I gave the guy in the jacket a suspicious look. “I'm here,” I said, “so I do exist.”
He nodded and his greasy hair flopped in stringy whips across his forehead, nearly slapping him in the eyes. He hadn't shaved in days and probably hadn't bathed either. His filthy clothes clung to his emaciated body, and he kept turning his head in little circles as though watching a fly buzzing around his face.
“Don't talk to the crazies,” Esther said.
I glanced at—well, slightly through—Esther’s ghostly form, clothed in her standard flapper dress. Her dark hair was bobbed short.
“Don't call me crazy,” the man said. “That's rude! Rude, I tell you!”
“He heard me?” Esther said, surprised.
“Of course I can hear you,” the man said. “You're floating right there.” He nodded right at her.

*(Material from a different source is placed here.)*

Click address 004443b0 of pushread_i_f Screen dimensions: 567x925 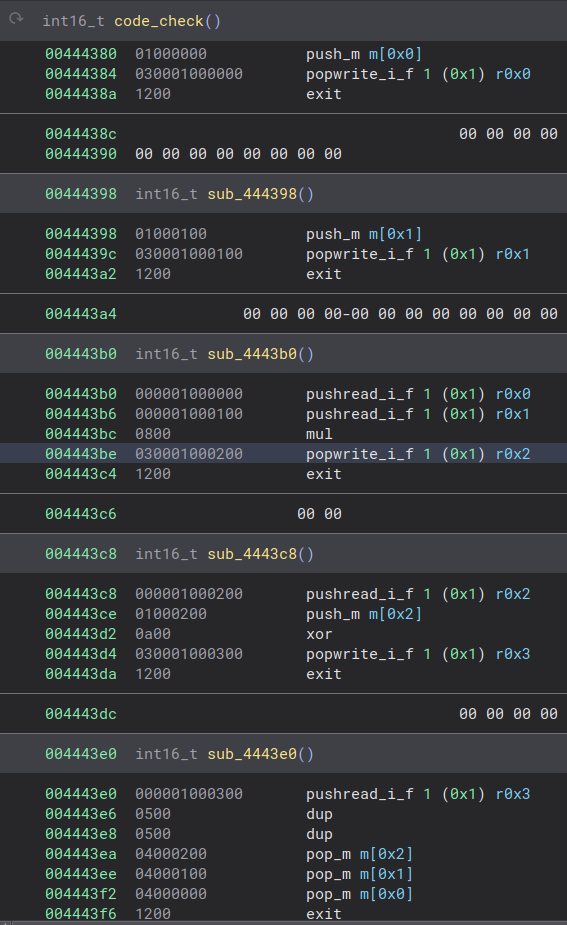point(81,394)
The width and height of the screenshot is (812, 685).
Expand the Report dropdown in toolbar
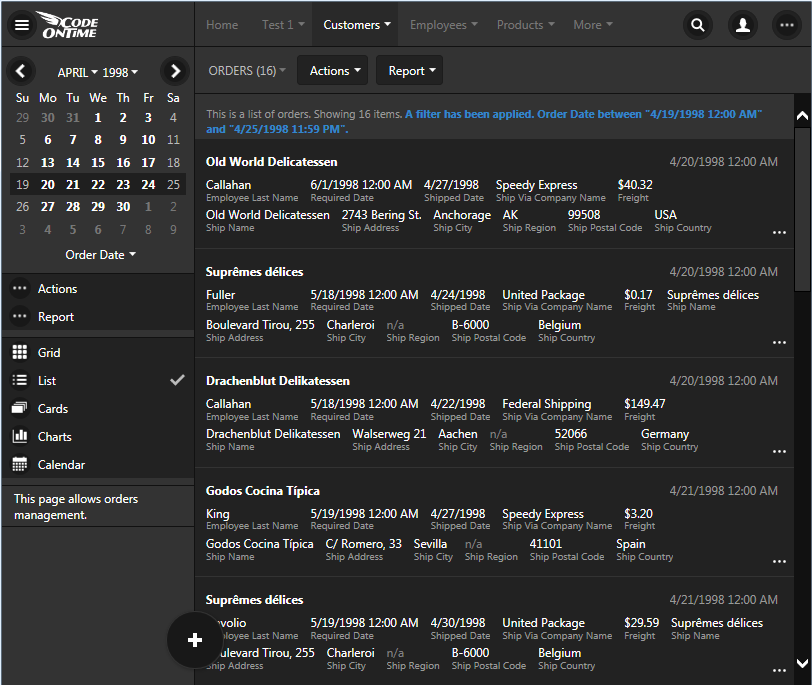[x=412, y=71]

“Maybe you're not in full command of your new powers,” I said to Esther. Up until a week and a half ago, she'd been tied to the keys of her typewriter and couldn't venture farther than fifteen feet from one of them. She had been invisible and inaudible to everyone but me and a select few in the magical community. Now she could will herself to be seen and heard, and she was free to go anywhere she wanted. Once she'd been somewhere, she could instantly pop back to that place, but otherwise, she had to make the journey.
“I'm running on all sixes, Jonathan,” Esther said. “He shouldn't be able to see me.”

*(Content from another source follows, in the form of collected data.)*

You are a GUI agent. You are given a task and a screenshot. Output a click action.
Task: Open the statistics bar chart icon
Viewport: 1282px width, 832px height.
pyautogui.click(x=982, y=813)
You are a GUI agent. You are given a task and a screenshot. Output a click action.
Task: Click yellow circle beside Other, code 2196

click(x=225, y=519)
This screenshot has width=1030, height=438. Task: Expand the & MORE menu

“But I can,” the man said. “You're pretty.”
Esther touched her hair. “Thank you,” she said then glared at him. “Now scram!”
“No respect from the dead,” the man said as he wandered off, tossing the occasional glance back at us.
“That was odd,” I said. “Now what did you want to show me?”
“This way,” Esther said and moved down the hall.
“You could just tell me,” I said. “This is not exactly a place I want to spend a lot of time.”
“Afraid they won't let you go?”
“Very funny. What makes you think this is what we need?”
“I saw something go in here,” Esther said and pointed at a locked door. Chains wrapped the handles together, and a heavy steel padlock kept everything in place.
A sign on the door read, Keep Out. This Means You.
I stepped up to the chained door and was about to ask Esther a question, but a gray-haired, heavyset woman in a lab coat holding a clipboard stepped out of a room slightly behind me. Her eyes locked onto me with the precision of a heat-seeking missile.
“I don't believe we've met,” she said. “I'm Dr. Anderson.”
I wore an expensive suit and tie beneath a similar borrowed lab coat. I glanced down at the name badge on my lapel. “Colin Fletcher,” I said and extended a hand.
She frowned and looked at my hand as though it might be diseased. “Never heard of you. I know Anthony Fletcher, one of our main doctors.”
“No relation,” I said and stuck my hand in my pocket. Since she wasn't going to accept a handshake, I knew I'd need to change things up on her. I wasn't supposed to be here, and I'd seen the photo of Dr. Fletcher's family on the desk in his office where I'd borrowed the lab coat. His wife and kids were black.
“I know that,” she said. “Tell me why you're here, Dr. Fletcher.” I could tell she wanted to challenge me more directly, but she must have noticed the cut of my Brioni suit or the elegant pair of Tanino Crisci Lilian shoes adoring my feet. I might not be James Bond, but I could afford to dress like him.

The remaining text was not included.